_RECORDS PROVIDED_.

┄┄┄┄┄┄┄┄┄┄┄┄┄┄┄┄┄┄┄┄

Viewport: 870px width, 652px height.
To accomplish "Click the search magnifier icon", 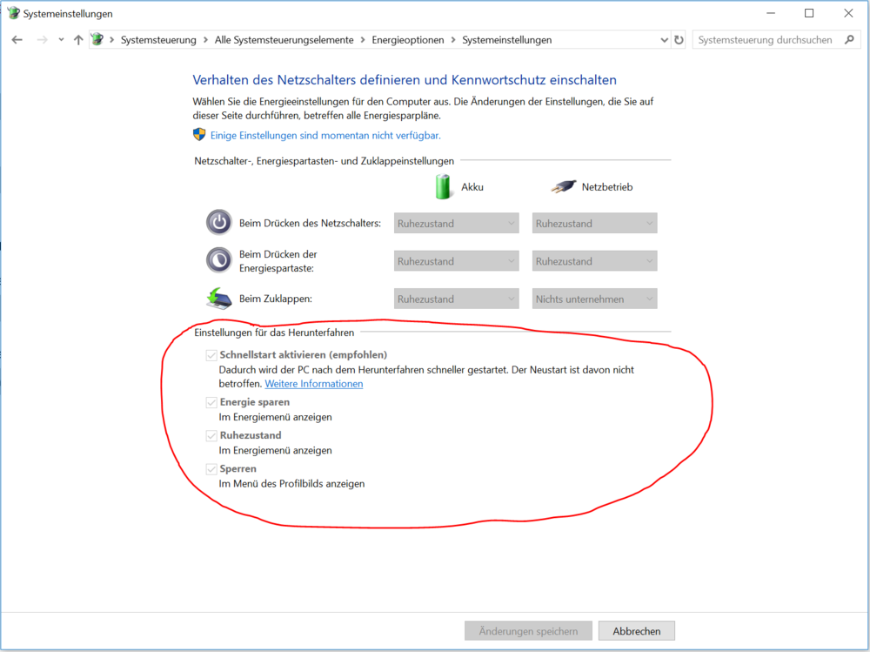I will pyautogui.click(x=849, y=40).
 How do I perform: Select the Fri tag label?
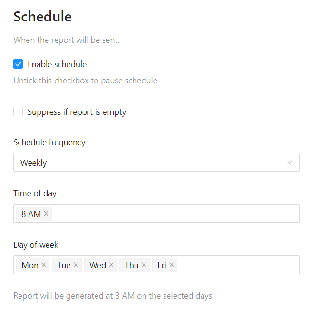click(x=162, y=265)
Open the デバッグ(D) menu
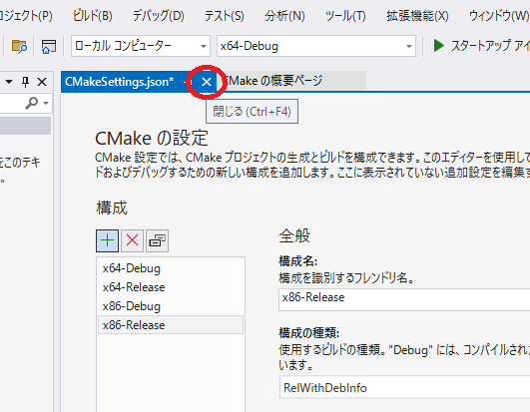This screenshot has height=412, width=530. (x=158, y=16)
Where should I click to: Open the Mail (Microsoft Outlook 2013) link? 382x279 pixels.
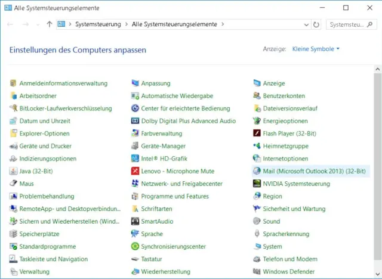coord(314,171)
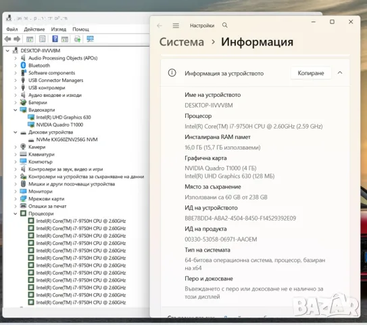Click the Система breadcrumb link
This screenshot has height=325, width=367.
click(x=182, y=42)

┄┄┄┄┄┄┄┄┄┄┄┄┄┄┄┄┄┄┄┄

_WHAT IS BEING ASKED_. Rewrite the part of the rows that opens with the line containing "Where should I" and runs through the end as a numbered list, leaving out blank lines and any pictures.

_TASK ANSWER_.
1. Where should I click to: Open the Mail (Microsoft Outlook 2013) link? 382x279 pixels.
2. coord(314,171)
3. Click the Система breadcrumb link
4. This screenshot has height=325, width=367.
5. click(x=182, y=42)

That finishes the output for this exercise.